WORK ITEM -> Once the line containing "Instruction: Open the Date" is found in the entries below, reproduce it and every line after it, stopping at and including the line containing "Open the ISSN 0277-786X link"; reproduce nothing else, and keep each line exact.

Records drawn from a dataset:
◇ ◇ ◇ ◇ ◇

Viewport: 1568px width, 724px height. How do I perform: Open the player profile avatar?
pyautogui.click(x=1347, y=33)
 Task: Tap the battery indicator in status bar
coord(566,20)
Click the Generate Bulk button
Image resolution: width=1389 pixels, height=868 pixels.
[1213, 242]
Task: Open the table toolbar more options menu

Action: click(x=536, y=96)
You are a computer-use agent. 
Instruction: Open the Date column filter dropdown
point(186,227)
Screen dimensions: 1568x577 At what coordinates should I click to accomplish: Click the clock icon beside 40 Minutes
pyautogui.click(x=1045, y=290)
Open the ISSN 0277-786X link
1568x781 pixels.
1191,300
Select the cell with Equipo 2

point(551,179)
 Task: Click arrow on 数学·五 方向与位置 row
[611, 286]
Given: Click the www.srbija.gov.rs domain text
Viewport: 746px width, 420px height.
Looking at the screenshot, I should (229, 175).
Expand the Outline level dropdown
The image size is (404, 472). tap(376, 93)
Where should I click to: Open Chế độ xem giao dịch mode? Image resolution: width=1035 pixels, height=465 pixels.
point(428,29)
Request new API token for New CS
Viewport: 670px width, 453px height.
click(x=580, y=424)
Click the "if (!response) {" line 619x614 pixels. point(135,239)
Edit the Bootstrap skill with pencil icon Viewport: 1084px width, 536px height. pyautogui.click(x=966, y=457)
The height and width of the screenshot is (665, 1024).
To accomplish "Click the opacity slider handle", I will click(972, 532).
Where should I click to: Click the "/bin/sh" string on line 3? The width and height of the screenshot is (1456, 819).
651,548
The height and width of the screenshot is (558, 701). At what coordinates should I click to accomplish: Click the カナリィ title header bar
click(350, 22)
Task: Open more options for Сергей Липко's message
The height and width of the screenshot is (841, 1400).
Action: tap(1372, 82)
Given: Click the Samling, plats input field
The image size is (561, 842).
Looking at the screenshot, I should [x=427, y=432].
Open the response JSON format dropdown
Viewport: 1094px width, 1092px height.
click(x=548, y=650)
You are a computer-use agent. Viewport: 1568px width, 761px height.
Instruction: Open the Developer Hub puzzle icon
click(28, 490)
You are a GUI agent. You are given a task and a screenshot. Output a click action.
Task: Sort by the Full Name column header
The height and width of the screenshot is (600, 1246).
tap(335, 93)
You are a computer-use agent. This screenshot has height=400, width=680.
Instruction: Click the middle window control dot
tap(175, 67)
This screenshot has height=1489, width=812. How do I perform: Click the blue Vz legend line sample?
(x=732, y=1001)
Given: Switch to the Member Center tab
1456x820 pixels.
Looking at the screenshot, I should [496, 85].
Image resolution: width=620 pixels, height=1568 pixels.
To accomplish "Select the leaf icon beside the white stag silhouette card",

◇ ◇ ◇ ◇ ◇

SOLUTION ->
Instruction: Open the Date column filter dropdown
point(186,227)
Screen dimensions: 1568x577 At what coordinates should I click to accomplish: Click the clock icon beside 40 Minutes
pyautogui.click(x=1045, y=290)
Open the ISSN 0277-786X link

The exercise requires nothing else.